Oleg Blokhin (Foto: Imago/Legion-Media)
Lo Zar per eccellenza del calcio sovietico. Con i jeans occidentali e i capelli lunghi, al vento, mentre agli altri era vietata la folta chioma. Oleg Blokhin è rimasto nell'immaginario collettivo degli appassionati del pallone quanto Lev Jascin, il mitico portiere dell'Urss, il Ragno Nero. Perché un gol è l'essenza del football, come una grande parata. Il 9 settembre 1975, con la maglia della Dinamo Kiev, dribblava quattro avversari - i tedeschi del Bayern Monaco - in un fazzoletto di terra e metteva la palla in rete. Tra gli avversari, anche Franz Beckenbauer, che meno di un mese dopo si vide segnare contro una doppietta dall'asso sovietico, nella gara di ritorno.

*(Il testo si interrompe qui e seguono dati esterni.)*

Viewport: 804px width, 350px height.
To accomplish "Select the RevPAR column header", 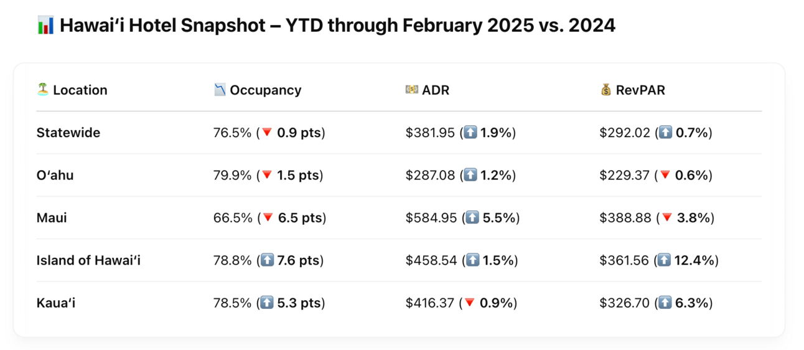I will [x=640, y=90].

La Dinamo vinse la Supercoppa Europea (qualche mese prima, anche la Coppa delle Coppe), il mitico Bayern veniva battuto e Beckenbauer diceva che Blokhin era il più forte calciatore mai affrontato nella sua carriera. Attimi di immortalità sportiva. Con Blokhin che vinceva dopo qualche settimana il Pallone d'Oro. Un anno dopo la finale ai Mondiali tra Germania e Olanda. Competizione che l'Unione Sovietica saltò, rifiutandosi di giocare lo spareggio-qualificazione contro il Cile per motivi politici. Così Blokhin perdeva la vetrina (giocherà i Mondiali 1982 e 1986) che l'avrebbe piazzato tra i più grandi di sempre. Nell'era di fuoriclasse senza tempo come lo stesso Beckenbauer, Crujff, Rivera. Ma lui era zar e stella della Dinamo Kiev che vinceva addirittura due Coppa delle Coppe e una Supercoppa Europea in 11 anni (i club del calcio dell'Est difficilmente emergeva a livello continentale), oltre a otto titoli nazionali, cinque Coppe nazionali.
Blokhin, oltre a segnare (42 reti in 112 presenze con la gloriosa maglia della Cccp) era una scheggia. Pare corresse i 100 metri piani in meno di 11 secondi, tempi da cronoman puro. Anche perché si allenava sugli scatti con l'amico Valeri Borzov, lo sprinter amico di Pietro Mennea. Blokhin era soprannominato “La Freccia dell'Est”: quando, dall'ala sinistra puntava a rete, era un triste giorno per l'avversario di turno. Più veloce di lui, solo mamma Irina, una sprinter di valore nazionale sui 400 metri. E Oleg, da ragazzo, era indeciso se scegliere il calcio o l'atletica leggera. Ma anche con il piede destro non andava male. Con ore di allenamento a calciare bendato in una porta divisa in zone numerate da centrare. L'asso della Dinamo Kiev fu tra i primi campioni a lasciare l'Urss, nel 1988 con il governo sovietico che apriva le frontiere. Prima in Austria, poi a Cipro.